TASK TO COMPLETE
An exact transcription is needed, starting at the line containing "This screenshot has" and running through the last line of the records, with every picture left out.

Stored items
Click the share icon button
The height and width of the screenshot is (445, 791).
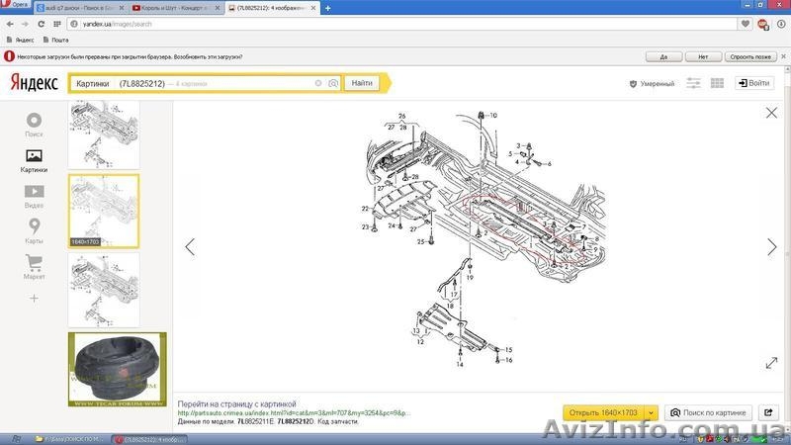pyautogui.click(x=769, y=412)
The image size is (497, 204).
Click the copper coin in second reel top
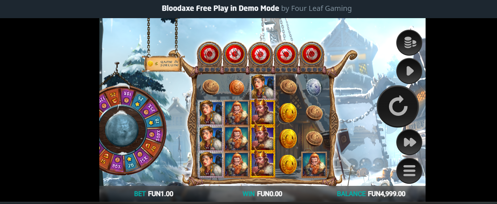[236, 87]
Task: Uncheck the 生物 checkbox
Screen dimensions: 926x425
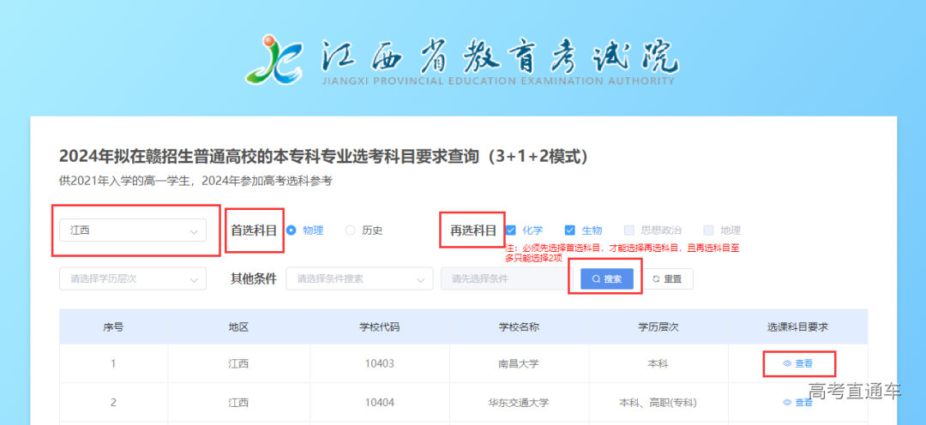Action: pyautogui.click(x=569, y=230)
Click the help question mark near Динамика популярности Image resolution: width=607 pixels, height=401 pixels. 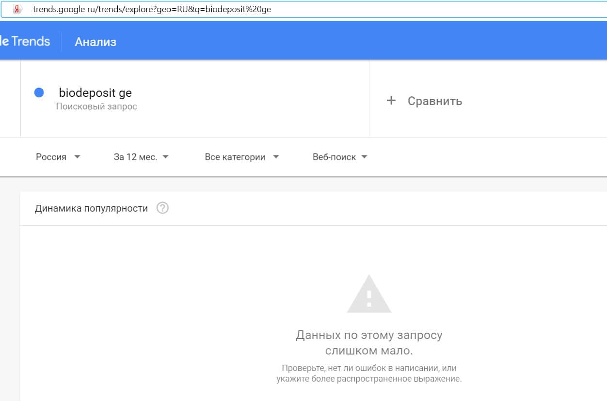click(x=162, y=208)
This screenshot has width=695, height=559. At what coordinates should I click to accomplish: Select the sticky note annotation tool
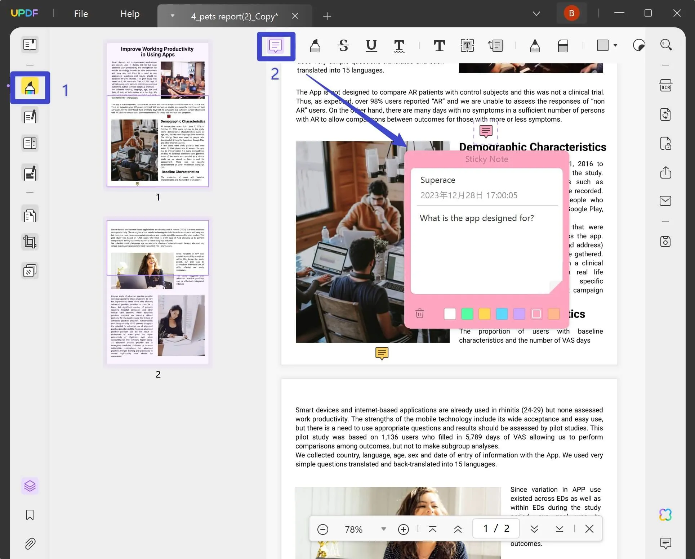click(x=276, y=46)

YOUR RESPONSE
This screenshot has width=695, height=559. At what coordinates should I click to accomplish: Select the sticky note annotation tool
click(x=276, y=46)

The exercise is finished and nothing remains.